All of lore.kernel.org
 help / color / mirror / Atom feed
From: Andy Lutomirski <luto@amacapital.net>
To: Daniel Micay <danielmicay@gmail.com>
Cc: Minchan Kim <minchan@kernel.org>, Hugh Dickins <hughd@google.com>,
	Andrew Morton <akpm@linux-foundation.org>,
	Michael Kerrisk <mtk.manpages@gmail.com>,
	Michal Hocko <mhocko@suse.cz>,
	"linux-mm@kvack.org" <linux-mm@kvack.org>,
	KOSAKI Motohiro <kosaki.motohiro@jp.fujitsu.com>,
	"Kirill A. Shutemov" <kirill@shutemov.name>,
	Rik van Riel <riel@redhat.com>,
	Johannes Weiner <hannes@cmpxchg.org>,
	Linux API <linux-api@vger.kernel.org>, Jason Evans <je@fb.com>,
	Shaohua Li <shli@kernel.org>,
	"linux-kernel@vger.kernel.org" <linux-kernel@vger.kernel.org>,
	yalin wang <yalin.wang2010@gmail.com>,
	Mel Gorman <mgorman@suse.de>
Subject: Re: [PATCH v2 01/13] mm: support madvise(MADV_FREE)
Date: Wed, 4 Nov 2015 10:23:13 -0800	[thread overview]
Message-ID: <CALCETrU5P-mmjf+8QuS3-pm__R02j2nnRc5B1gQkeC013XWNvA@mail.gmail.com> (raw)
In-Reply-To: <56399CA5.8090101@gmail.com>

On Tue, Nov 3, 2015 at 9:50 PM, Daniel Micay <danielmicay@gmail.com> wrote:
>> Does this set the write protect bit?
>>
>> What happens on architectures without hardware dirty tracking?
>
> It's supposed to avoid needing page faults when the data is accessed
> again, but it can just be implemented via page faults on architectures
> without a way to check for access or writes.

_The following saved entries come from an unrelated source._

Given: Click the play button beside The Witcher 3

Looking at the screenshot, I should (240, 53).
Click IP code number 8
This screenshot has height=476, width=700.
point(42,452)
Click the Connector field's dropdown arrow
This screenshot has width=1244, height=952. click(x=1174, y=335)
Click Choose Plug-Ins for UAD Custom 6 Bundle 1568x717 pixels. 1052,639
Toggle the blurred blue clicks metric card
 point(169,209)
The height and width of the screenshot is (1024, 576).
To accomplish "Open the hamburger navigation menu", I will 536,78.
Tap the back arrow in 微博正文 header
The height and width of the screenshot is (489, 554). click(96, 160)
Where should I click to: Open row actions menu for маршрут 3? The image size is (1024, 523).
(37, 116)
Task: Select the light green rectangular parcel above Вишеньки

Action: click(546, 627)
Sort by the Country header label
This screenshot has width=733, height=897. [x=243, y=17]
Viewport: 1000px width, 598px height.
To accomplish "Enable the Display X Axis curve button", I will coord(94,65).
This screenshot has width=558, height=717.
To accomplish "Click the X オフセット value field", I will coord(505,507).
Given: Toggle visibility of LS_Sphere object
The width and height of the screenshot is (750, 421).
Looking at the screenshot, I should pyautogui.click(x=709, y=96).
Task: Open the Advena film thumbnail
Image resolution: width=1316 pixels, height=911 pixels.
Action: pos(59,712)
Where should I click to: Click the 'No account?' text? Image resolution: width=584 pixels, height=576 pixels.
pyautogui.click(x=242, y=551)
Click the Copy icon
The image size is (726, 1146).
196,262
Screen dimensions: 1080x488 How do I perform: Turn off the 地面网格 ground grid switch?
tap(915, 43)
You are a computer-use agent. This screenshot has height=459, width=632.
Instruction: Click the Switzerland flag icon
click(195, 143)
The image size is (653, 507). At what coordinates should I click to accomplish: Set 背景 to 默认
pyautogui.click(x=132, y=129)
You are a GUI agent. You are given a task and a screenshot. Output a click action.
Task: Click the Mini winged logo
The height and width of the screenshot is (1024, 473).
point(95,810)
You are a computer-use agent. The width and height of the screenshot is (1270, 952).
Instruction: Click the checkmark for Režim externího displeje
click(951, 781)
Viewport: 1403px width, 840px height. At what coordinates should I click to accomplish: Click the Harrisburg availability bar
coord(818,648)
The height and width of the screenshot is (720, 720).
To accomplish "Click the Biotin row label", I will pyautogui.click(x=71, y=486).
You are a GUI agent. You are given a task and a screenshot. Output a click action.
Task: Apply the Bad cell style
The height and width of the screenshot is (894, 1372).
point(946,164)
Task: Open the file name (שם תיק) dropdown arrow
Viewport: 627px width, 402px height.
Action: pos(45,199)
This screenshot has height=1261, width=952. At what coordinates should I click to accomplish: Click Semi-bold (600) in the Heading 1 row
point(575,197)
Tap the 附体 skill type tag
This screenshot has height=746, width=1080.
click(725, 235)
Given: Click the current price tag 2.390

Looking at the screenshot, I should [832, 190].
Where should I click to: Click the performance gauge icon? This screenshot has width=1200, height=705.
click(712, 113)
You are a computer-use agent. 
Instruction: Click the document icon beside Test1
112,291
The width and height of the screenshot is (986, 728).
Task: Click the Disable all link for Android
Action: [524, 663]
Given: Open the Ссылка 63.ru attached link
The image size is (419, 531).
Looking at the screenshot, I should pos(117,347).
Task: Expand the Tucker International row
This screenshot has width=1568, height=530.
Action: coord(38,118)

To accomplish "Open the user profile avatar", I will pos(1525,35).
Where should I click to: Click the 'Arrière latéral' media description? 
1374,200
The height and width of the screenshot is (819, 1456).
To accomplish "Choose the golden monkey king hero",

MADV_DONTNEED is also a
> valid implementation of MADV_FREE if it comes to that (which is what it
> does on swapless systems for now).

I wonder whether arches without the requisite tracking should just
turn it off.  While it might be faster than MADV_DONTNEED or munmap on
those arches, it doesn't really deserve to be faster.

>
>> Using the dirty bit for these semantics scares me.  This API creates a
>> page that can have visible nonzero contents and then can
>> asynchronously and magically zero itself thereafter.  That makes me
>> nervous.  Could we use the accessed bit instead?  Then the observable
>> semantics would be equivalent to having MADV_FREE either zero the page
>> or do nothing, except that it doesn't make up its mind until the next
>> read.
>
> FWIW, those are already basically the semantics provided by GCC and LLVM
> for data the compiler considers uninitialized (they could be more
> aggressive since C just says it's undefined, but in practice they allow
> it but can produce inconsistent results even if it isn't touched).
>
> http://llvm.org/docs/LangRef.html#undefined-values

But C isn't the only thing in the world.  Also, I think that a C
optimizer should be free to turn:

if ([complicated condition])
  *ptr = 1;

into:

if (*ptr != 1 && [complicated condition])
  *ptr = 1;

as long as [complicated condition] has no side effects.  The MADV_FREE
semantics in this patch set break that.

>
> It doesn't seem like there would be an advantage to checking if the data
> was written to vs. whether it was accessed if checking for both of those
> is comparable in performance. I don't know enough about that.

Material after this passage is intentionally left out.